Get Started with AI in 15 Minutes Using Text Classification on Airbnb reviews

Reid Francis
4 min readNov 7, 2018

--

Build two text classifiers in 15 minutes

Watson Natural Language Classifier (NLC) is a text classification (aka text categorization) service that enables developers to quickly train and integrate natural language processing (NLP) capabilities into their applications. Once you have the training data, you can set up a classification model (aka a classifier) in 15 minutes or less to label text with your custom labels. In this tutorial, I will show you how to create two classifiers using publicly available Airbnb reviews data.

One of the more common text classification patterns I’ve seen is analyzing and labeling customer reviews.
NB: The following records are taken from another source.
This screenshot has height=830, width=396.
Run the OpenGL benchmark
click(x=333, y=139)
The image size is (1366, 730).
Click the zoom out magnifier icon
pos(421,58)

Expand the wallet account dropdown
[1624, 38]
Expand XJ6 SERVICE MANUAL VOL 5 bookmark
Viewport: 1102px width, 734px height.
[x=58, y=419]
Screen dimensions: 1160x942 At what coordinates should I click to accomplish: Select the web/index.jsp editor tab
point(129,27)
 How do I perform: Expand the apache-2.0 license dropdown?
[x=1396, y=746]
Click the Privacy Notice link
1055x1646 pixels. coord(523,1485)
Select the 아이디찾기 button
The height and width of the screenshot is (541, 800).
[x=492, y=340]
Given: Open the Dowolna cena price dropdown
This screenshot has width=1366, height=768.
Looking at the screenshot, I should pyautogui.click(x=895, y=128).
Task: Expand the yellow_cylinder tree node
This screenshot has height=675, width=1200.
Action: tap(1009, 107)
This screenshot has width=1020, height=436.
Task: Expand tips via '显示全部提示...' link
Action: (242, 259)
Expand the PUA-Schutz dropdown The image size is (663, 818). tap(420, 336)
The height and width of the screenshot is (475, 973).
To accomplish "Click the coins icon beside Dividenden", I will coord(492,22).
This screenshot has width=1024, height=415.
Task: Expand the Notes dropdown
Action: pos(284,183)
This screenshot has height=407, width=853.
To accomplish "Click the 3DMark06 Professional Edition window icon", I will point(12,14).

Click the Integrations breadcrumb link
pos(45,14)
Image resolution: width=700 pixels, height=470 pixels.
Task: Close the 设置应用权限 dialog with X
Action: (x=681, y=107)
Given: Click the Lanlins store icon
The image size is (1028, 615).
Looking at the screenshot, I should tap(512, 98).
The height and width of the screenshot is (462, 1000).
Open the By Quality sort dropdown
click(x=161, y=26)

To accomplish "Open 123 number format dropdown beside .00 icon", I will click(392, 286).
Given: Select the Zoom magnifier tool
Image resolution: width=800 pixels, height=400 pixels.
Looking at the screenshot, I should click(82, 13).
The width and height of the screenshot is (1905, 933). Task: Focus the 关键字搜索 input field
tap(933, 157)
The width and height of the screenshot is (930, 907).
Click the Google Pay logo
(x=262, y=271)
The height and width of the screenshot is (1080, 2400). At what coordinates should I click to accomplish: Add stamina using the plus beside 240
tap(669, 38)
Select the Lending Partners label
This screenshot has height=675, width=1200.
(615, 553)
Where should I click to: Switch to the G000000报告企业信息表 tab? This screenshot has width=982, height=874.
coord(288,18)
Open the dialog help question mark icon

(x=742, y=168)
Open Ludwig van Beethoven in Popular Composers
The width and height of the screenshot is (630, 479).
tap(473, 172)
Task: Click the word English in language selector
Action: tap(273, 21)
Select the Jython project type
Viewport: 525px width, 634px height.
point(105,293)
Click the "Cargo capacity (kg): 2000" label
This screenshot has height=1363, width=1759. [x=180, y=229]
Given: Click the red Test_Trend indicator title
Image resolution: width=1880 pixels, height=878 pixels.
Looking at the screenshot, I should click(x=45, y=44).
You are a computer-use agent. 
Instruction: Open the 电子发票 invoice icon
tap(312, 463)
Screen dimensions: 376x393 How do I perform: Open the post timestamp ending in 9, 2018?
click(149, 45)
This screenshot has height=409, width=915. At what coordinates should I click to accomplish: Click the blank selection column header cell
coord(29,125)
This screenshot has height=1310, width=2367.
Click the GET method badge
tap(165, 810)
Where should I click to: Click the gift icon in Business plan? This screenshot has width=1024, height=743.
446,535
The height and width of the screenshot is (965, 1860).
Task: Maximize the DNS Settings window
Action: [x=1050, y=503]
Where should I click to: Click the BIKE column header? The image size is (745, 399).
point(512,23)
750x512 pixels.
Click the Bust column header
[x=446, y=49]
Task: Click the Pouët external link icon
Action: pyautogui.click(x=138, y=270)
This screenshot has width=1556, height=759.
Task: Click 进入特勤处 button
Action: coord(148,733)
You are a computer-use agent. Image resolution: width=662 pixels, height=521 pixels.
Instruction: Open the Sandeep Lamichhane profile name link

Understanding unstructured customer feedback enables organizations to make informed decisions that’ll improve customer experience or resolve issues faster. Sentiment analysis is perhaps one of the most common text classification cross-industry use cases, as it empowers businesses to understand voice and tone of their customers. However, companies also need to organize their data into categories that are specific to their business. This often requires data scientists to build custom machine learning models. With NLC, you can build a custom model in minutes without any machine learning experience.

Training data

To obtain training data, I went to insideairbnb.com and downloaded the ‘reviews.csv.gz’ file from Austin, Texas. This file contains thousands of real reviews from Airbnbs in Austin.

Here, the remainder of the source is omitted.